Among other publications, photographs by Dobbertin have been used in books about World War I in East Africa, such as King's African Rifles Soldier vs Schutztruppe Soldier: East Africa 1917–18, German Colonialism Revisited: African, Asian, and Oceanic Experiences and Tip and Run: The Untold Tragedy of the First World War in Africa.

=== Collections ===
Parts of Dobbertin's photographic estate are held in the German Federal Archives and in international collections. In 2014, nearly 1000 photographs by Dobbertin were published on Wikimedia Commons by the German Federal Archives. The National Museum of Tanzania holds a collection of 107 glass plate negatives by Dobbertin. In the United Kingdom, Cambridge University Library owns a collection of monochrome postcards of scenes in German East Africa by Walther Dobbertin and Carl Vincenti. This library also owns a copy of Dobbertin's 1920 booklet Von Deutscher Arbeit in Deutsch-Ostafrika (Of German Work in GEA), containing monochrome photogravure postcards of agricultural and industrial scenes in German East Africa.
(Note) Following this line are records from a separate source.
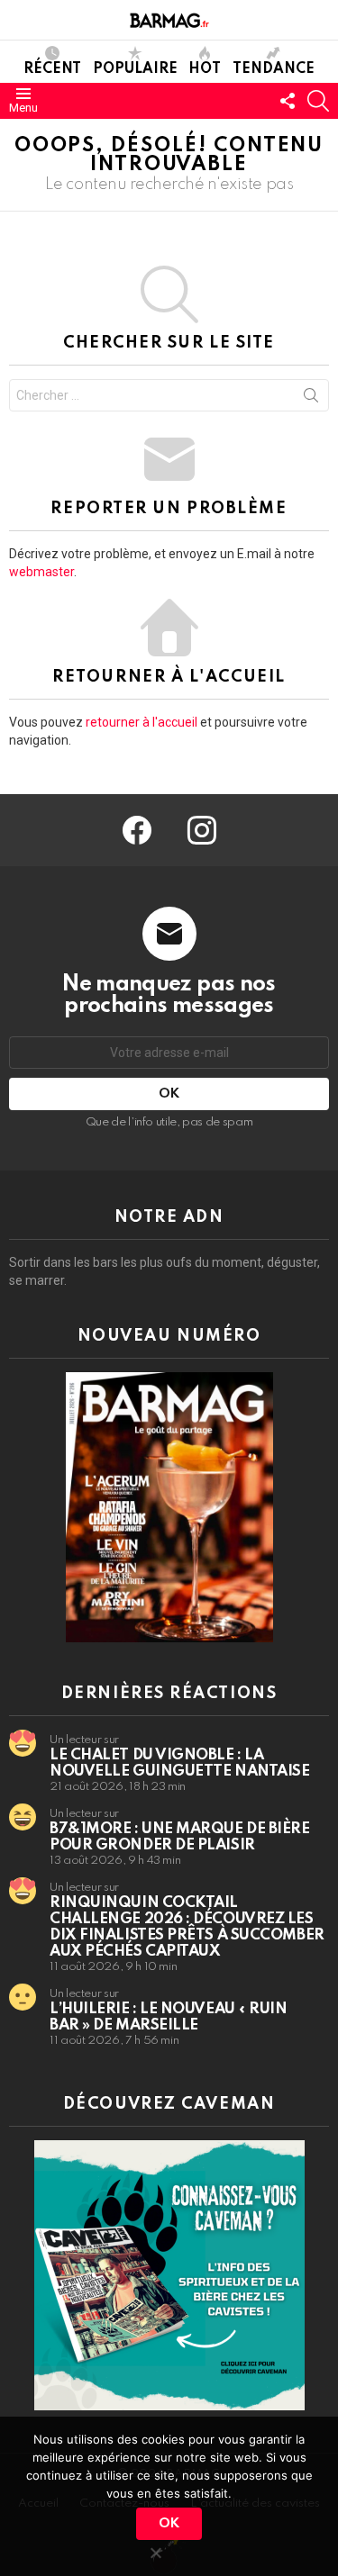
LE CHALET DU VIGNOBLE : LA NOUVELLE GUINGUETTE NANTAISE (179, 1763)
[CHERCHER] (318, 101)
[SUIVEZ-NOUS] (287, 101)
In the United States, there are collections of Dobbertin's photographs in the Beinecke Rare Book and Manuscript Library at Yale University and in the Humphrey Winterton Collection of East African Photographs: 1860–1960 at Northwestern University. Among other photographs, the collection at Northwestern contains an album of original platinum prints and postcards entitled Deutschostafrikanische Bilder (German: German East African pictures), published between 1900 and 1910. This collection documents the changes of European life and nature in East Africa. In particular, photographs show the construction of railways, the growth of urban centers and of German colonial administration. According to the collection, there are also "outstanding examples of portraiture", stating further that "the collection provides an unsurpassed resource for the study of the history of photography in East Africa." Finally, the webpage comments on the cultural context of the time and place in which the images were created, adding that these historical sources are "including materials that may contain offensive images or language reflecting the nature of European colonialism in Africa."